Speech & Debate (2017)

Gorsze niż "Więcej czadu", lepsze niż "Geography Club". Jest to więc kolejna opowieść o nastolatkach dorastających w pipidówce, którzy muszą zmagać się z purytańską opresją dorosłych i poczuciem wyobcowania wśród rówieśników.



Film Dana Harrisa nie oferuje nic nowego w tym temacie. Co jest jego słabością. Momentami trudno było mi utrzymać uwagę, ponieważ narracja podążała tak przetartym szlakiem, że byłem już 10 minut do przodu. Z drugiej strony siłą filmu jest jego energia. Bohaterowie są barwni i sympatycznych. Ich perypetie może i są bardzo cliché, ale za to pokazane zostały z jajem. W scenariusz (czy raczej sztuce, na bazie której film powstał) jest wiele świetnych scen dialogowych, szczególnie udane teksty wygłasza grana przez Sarah Steele Diwata. "Speech & Debate" ma też wystarczająco dużo zabawnych momentów (z rozprawą na temat niskich ludzi na czele), by film bawił i poprawiał nastrój.
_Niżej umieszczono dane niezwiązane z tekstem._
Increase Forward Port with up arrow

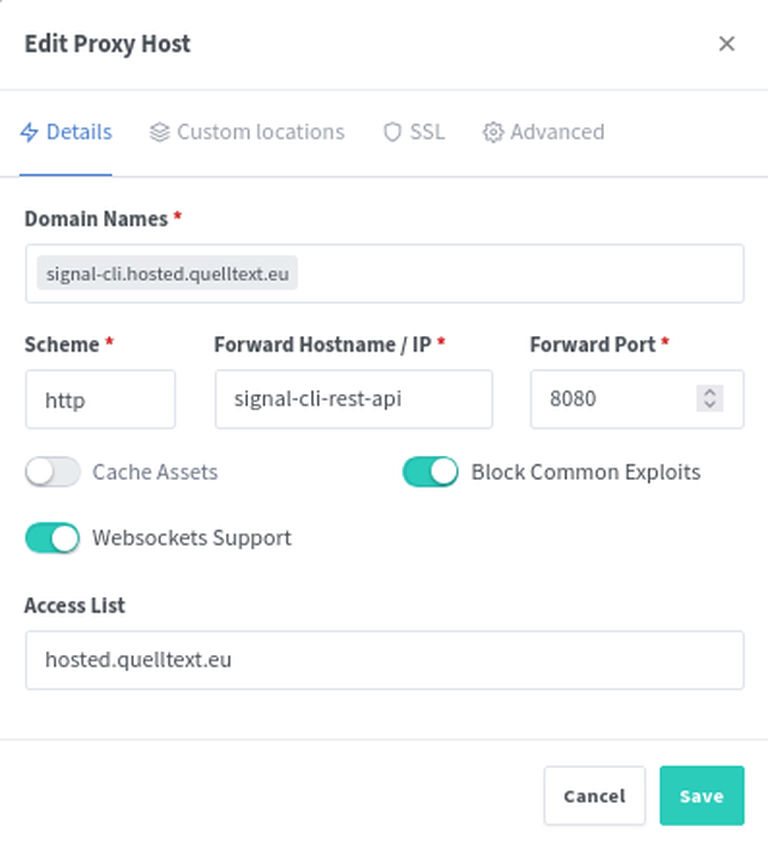[x=709, y=392]
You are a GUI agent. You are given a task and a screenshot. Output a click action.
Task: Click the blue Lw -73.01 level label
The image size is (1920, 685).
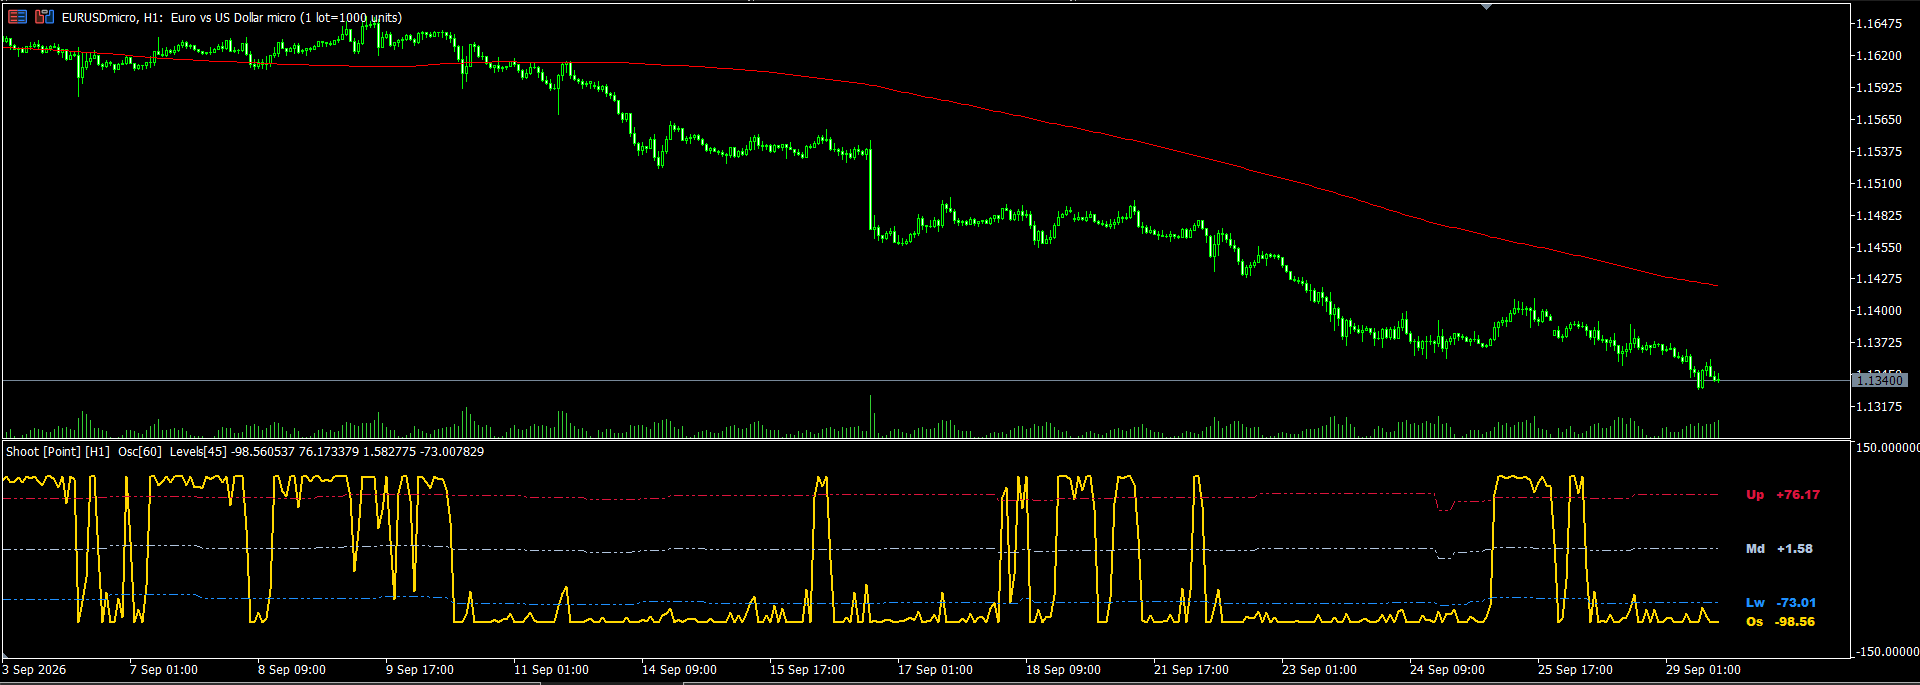[1781, 603]
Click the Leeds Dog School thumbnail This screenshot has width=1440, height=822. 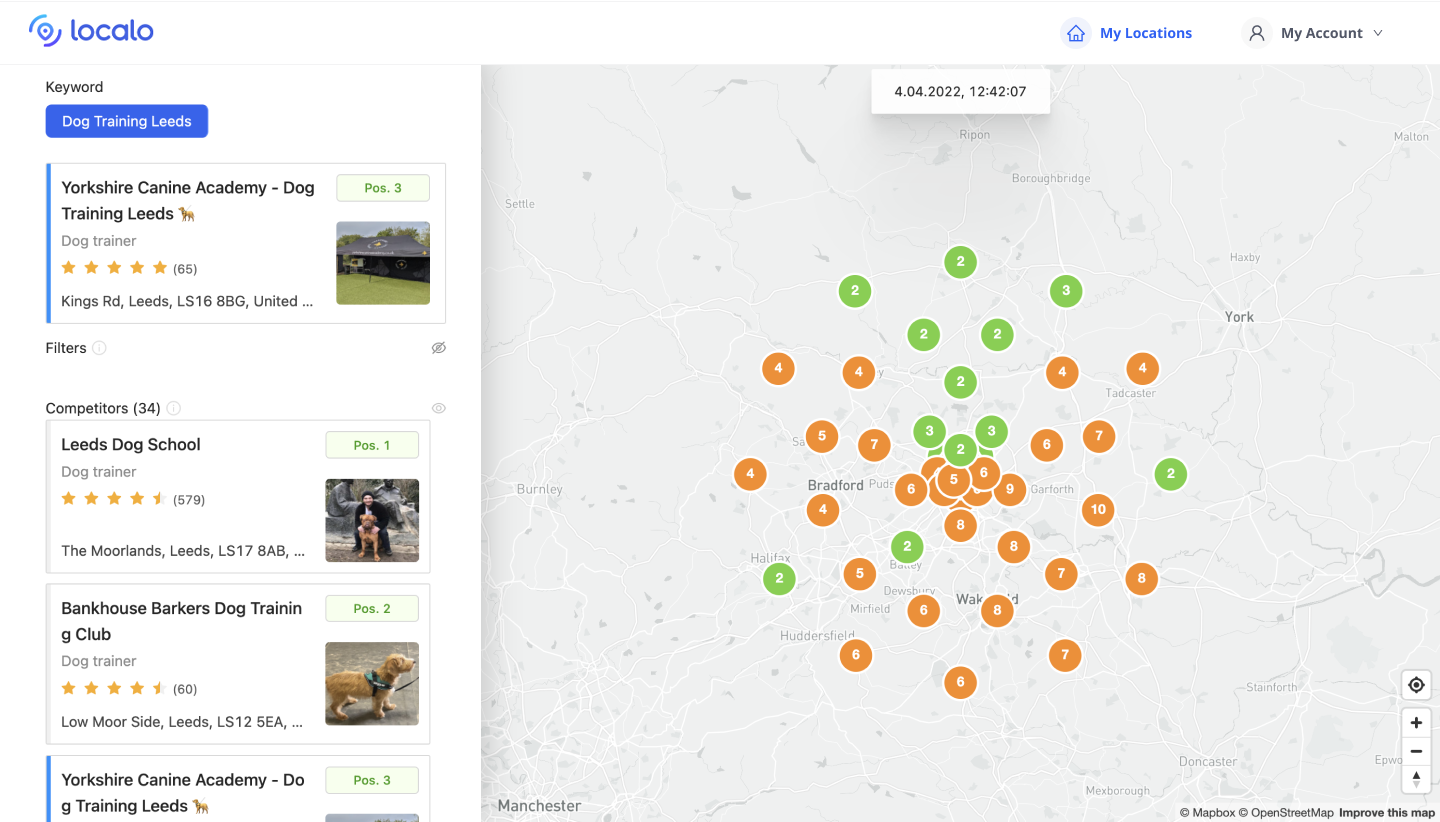(x=372, y=520)
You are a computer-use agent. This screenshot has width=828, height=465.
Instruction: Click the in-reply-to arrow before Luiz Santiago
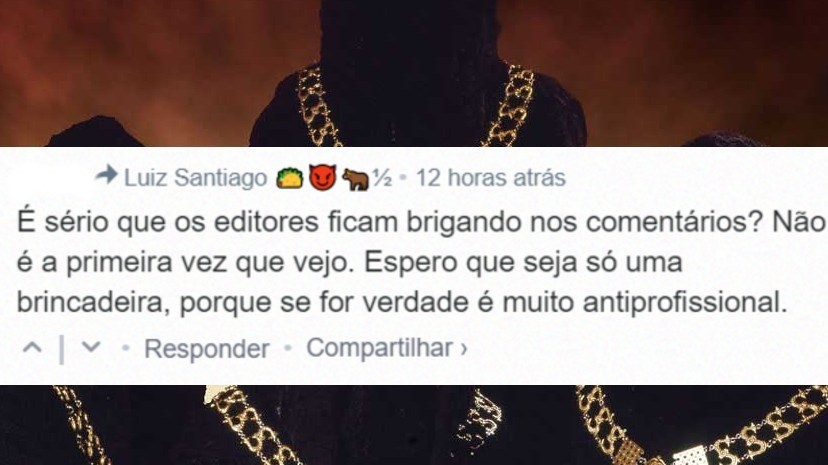[106, 175]
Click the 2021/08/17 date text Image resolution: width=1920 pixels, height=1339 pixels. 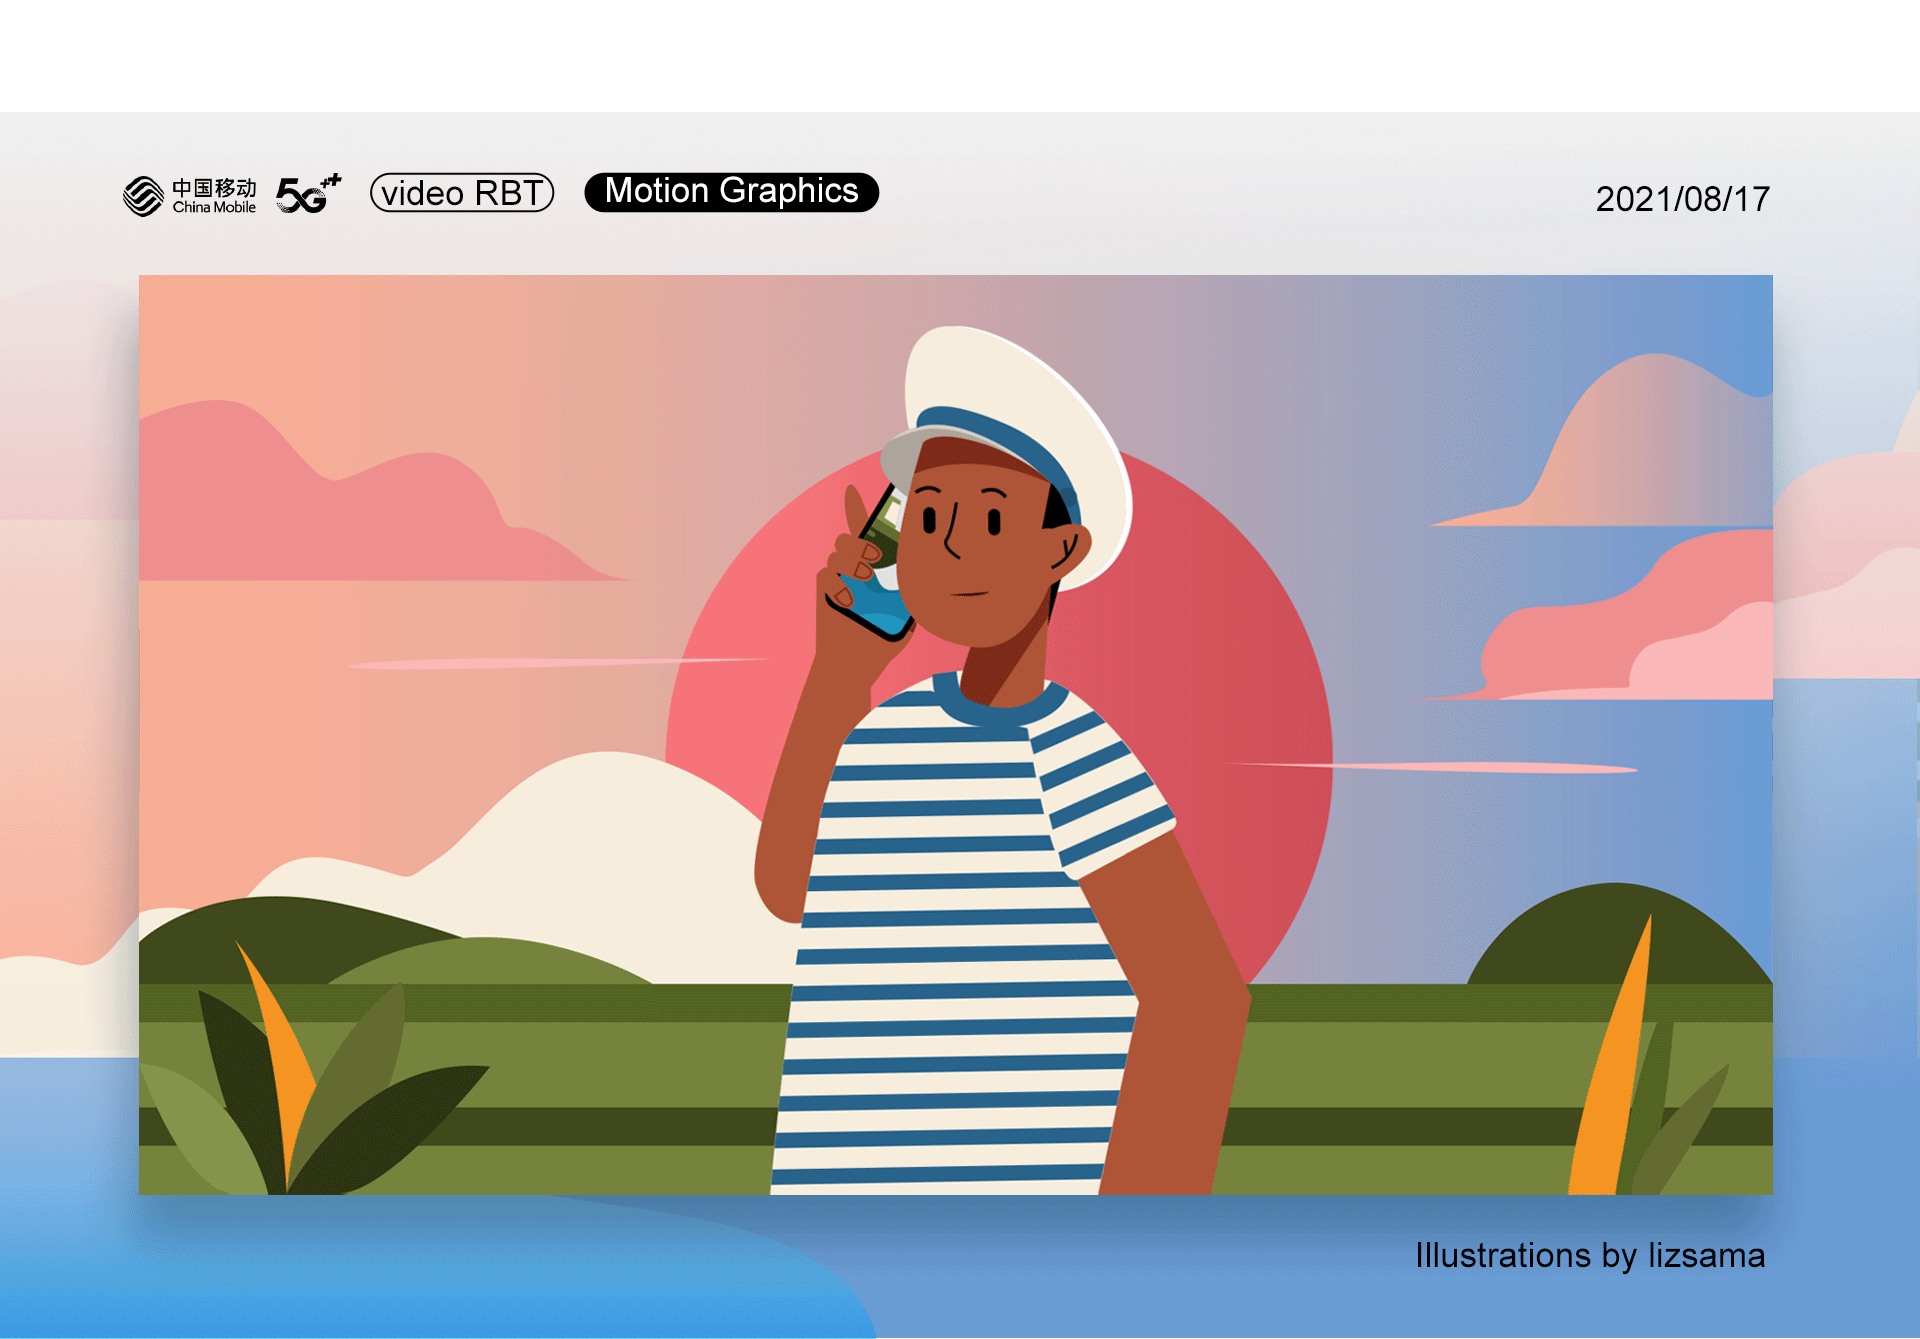pyautogui.click(x=1682, y=199)
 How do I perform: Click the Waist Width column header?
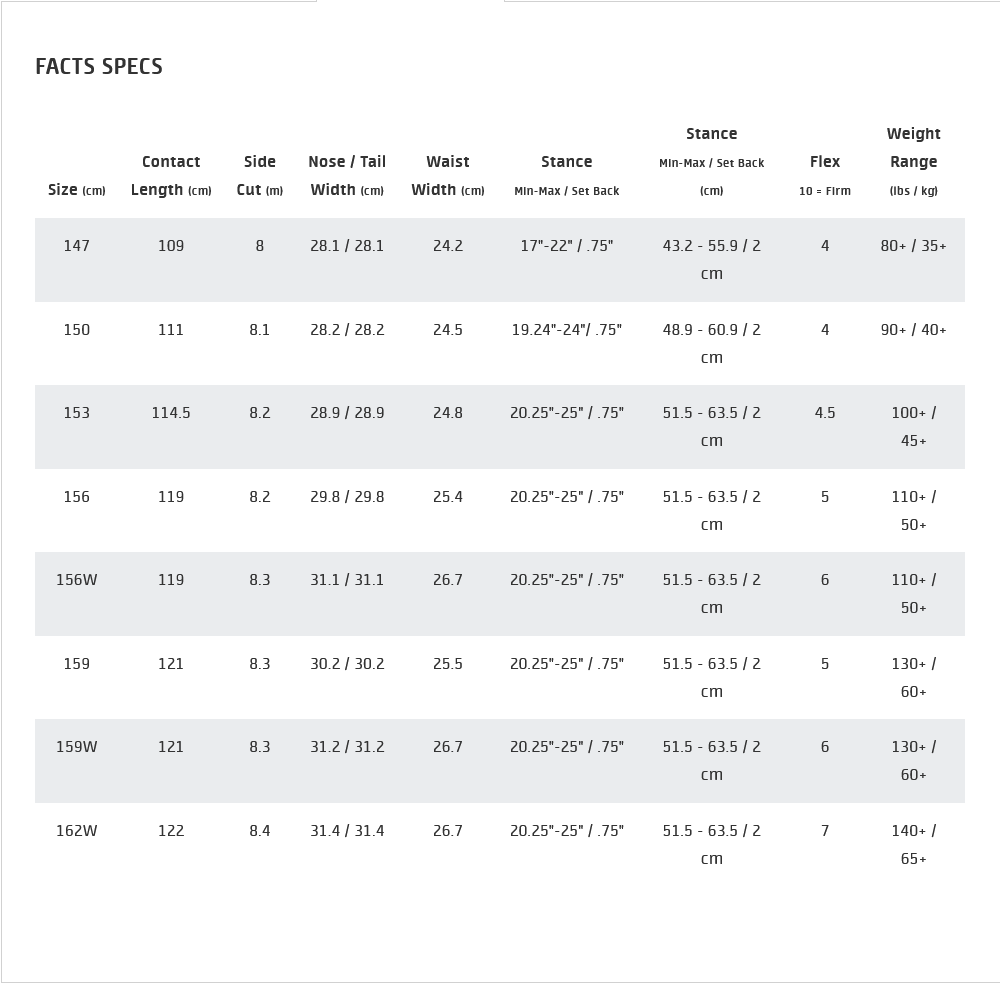[447, 175]
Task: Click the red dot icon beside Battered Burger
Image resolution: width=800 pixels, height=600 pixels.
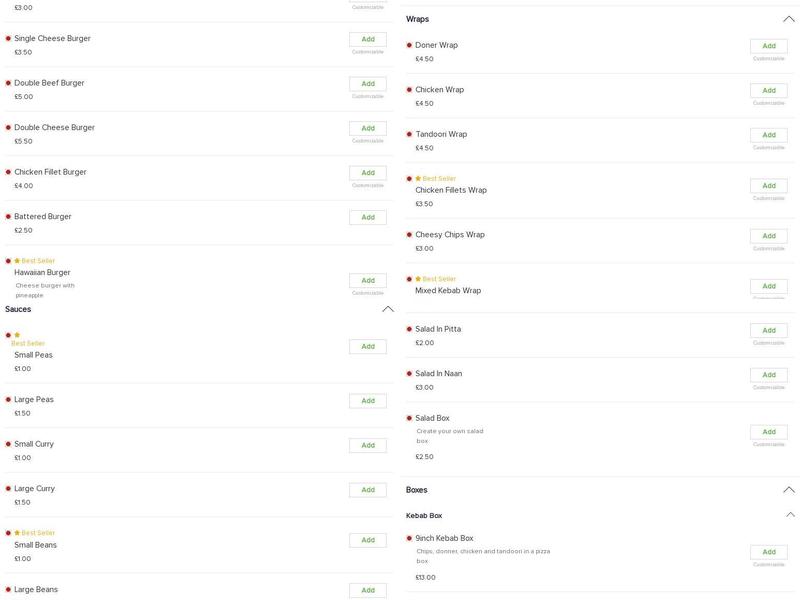Action: coord(8,216)
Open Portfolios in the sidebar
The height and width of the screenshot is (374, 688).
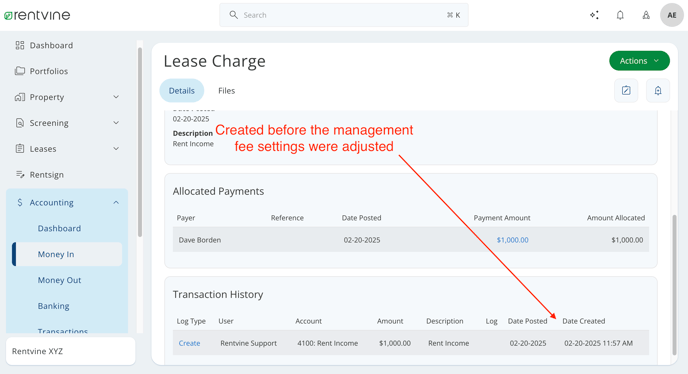click(41, 71)
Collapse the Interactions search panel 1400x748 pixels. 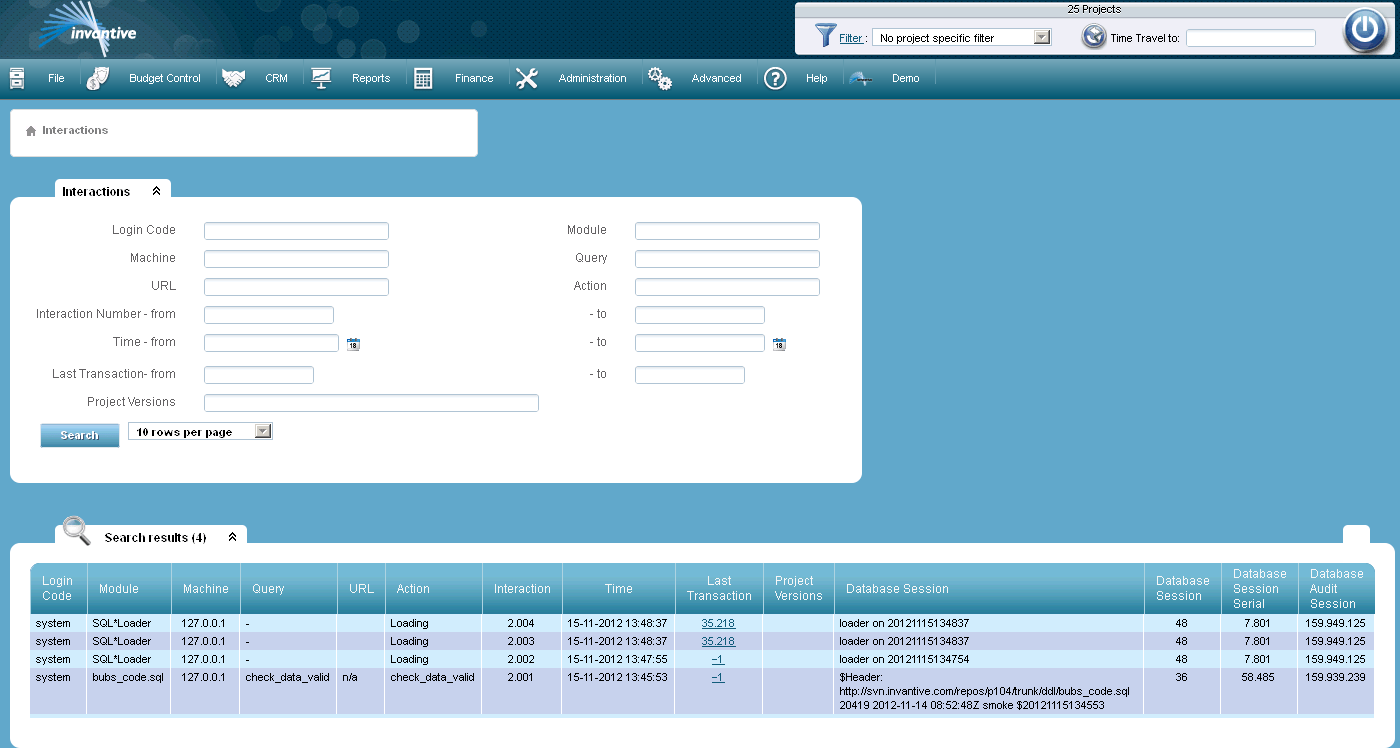click(156, 191)
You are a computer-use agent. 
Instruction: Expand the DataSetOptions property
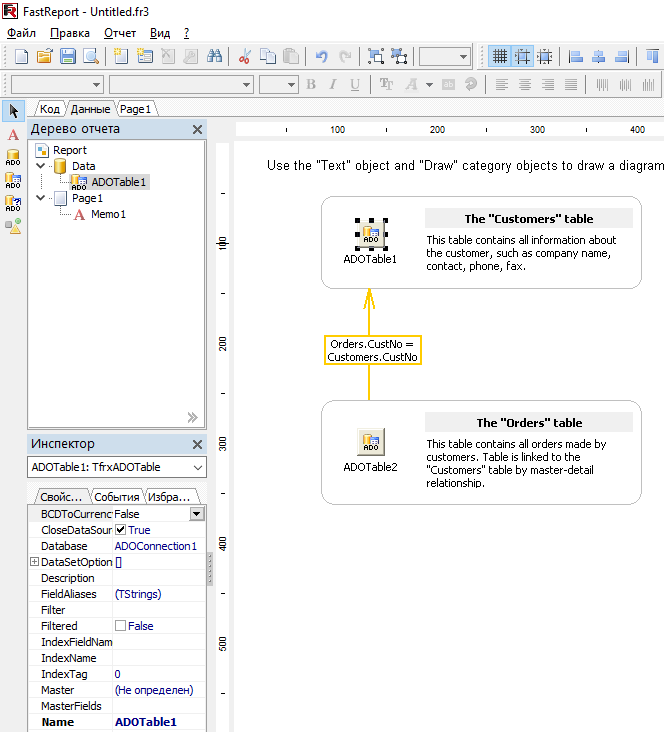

Nie czyni to z niego rzecz wartą zapamiętania, ale z całą pewnością jest to przyjemna rozrywka i cieszę się, że zdecydowałem się "Speech & Debate" obejrzeć.

Ocena: 6

PS. Jestem pod wrażeniem osób, które twórcom udało się skłonić do współpracy przy tym filmie.

Komentarze

Chętnie czytane

Hvítur, hvítur dagur (2019)

One Last Thing (2018)

Les dues vides d'Andrés Rabadán (2008)

Paradise (2013)

Tracks (2013)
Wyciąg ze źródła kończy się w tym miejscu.